> _DIRECTIONS_: Determine the number of lines of the records below that include "computer". Respond with the number and no other text.

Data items

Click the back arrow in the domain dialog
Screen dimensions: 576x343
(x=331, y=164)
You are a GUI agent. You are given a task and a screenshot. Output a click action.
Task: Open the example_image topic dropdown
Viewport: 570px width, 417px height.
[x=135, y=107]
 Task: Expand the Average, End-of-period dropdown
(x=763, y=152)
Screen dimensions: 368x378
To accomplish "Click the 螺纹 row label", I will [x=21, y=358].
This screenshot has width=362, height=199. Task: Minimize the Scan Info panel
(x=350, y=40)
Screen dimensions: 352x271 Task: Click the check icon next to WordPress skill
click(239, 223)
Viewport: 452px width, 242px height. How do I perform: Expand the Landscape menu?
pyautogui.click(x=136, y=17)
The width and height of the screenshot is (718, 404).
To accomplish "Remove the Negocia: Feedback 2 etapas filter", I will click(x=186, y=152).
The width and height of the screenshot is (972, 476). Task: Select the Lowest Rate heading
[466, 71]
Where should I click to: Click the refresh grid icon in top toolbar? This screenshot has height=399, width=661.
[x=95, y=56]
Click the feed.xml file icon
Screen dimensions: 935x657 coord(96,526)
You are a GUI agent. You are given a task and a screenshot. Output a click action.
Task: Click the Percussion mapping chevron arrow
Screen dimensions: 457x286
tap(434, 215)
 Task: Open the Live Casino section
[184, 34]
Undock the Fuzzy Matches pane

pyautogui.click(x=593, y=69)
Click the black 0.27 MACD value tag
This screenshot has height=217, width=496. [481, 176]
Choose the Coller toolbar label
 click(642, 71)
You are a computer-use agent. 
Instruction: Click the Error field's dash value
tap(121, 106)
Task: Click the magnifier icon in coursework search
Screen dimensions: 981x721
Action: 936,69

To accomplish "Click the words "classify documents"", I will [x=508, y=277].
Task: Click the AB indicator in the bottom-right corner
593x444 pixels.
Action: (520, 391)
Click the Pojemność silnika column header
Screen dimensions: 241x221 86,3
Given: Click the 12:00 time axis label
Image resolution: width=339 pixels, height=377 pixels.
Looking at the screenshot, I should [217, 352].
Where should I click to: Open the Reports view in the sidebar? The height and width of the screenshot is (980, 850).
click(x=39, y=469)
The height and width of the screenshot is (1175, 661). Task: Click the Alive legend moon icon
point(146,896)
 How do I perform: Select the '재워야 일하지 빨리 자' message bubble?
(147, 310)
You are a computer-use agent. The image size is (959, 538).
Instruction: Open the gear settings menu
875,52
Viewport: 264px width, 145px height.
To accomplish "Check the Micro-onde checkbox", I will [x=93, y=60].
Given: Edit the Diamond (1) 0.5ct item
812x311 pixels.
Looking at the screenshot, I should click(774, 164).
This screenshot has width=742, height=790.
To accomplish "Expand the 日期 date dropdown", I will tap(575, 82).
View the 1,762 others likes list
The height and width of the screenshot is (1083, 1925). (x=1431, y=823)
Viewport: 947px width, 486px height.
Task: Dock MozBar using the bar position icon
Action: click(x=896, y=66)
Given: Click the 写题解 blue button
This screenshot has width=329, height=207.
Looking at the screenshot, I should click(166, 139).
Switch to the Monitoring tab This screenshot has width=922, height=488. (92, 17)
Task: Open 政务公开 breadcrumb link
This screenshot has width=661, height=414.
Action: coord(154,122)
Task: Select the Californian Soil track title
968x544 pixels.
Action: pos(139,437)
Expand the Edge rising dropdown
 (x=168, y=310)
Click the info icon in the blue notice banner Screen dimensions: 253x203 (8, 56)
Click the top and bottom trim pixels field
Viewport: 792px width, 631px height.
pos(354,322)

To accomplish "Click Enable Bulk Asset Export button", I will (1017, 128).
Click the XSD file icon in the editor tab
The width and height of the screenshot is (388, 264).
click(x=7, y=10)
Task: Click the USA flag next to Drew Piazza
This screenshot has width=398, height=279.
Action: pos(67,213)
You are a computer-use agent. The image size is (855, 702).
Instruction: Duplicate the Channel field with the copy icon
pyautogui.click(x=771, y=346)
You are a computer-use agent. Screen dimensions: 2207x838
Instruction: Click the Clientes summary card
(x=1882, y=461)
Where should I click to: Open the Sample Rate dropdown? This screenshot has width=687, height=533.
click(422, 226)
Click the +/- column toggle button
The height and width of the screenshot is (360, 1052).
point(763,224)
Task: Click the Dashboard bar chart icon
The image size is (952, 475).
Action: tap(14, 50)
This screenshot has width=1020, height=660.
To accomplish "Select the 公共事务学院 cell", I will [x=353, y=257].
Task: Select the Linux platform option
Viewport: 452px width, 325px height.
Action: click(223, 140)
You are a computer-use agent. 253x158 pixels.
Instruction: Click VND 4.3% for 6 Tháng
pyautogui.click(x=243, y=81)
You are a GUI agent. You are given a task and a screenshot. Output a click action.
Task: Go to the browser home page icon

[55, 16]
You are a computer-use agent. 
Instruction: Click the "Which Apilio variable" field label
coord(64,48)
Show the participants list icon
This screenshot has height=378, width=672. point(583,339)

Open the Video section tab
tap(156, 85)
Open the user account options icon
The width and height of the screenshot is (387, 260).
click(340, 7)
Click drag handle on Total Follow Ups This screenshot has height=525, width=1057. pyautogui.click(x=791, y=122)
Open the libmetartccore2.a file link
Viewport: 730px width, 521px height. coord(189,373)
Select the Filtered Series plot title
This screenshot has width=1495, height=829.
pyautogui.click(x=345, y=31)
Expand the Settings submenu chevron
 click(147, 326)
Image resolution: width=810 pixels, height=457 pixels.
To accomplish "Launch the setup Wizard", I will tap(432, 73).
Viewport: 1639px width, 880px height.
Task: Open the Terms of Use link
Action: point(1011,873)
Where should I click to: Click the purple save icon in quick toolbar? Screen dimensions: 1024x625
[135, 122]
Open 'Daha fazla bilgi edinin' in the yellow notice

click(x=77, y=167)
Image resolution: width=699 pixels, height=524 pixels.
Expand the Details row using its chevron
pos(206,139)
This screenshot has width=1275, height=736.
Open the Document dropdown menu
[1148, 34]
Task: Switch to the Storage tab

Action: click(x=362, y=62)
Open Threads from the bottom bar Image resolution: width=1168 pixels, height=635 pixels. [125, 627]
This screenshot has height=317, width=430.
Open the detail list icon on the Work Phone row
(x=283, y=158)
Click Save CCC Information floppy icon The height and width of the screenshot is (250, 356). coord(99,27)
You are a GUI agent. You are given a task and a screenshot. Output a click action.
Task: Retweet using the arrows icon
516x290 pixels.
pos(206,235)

> _RESPONSE TO THE EXERCISE_: 6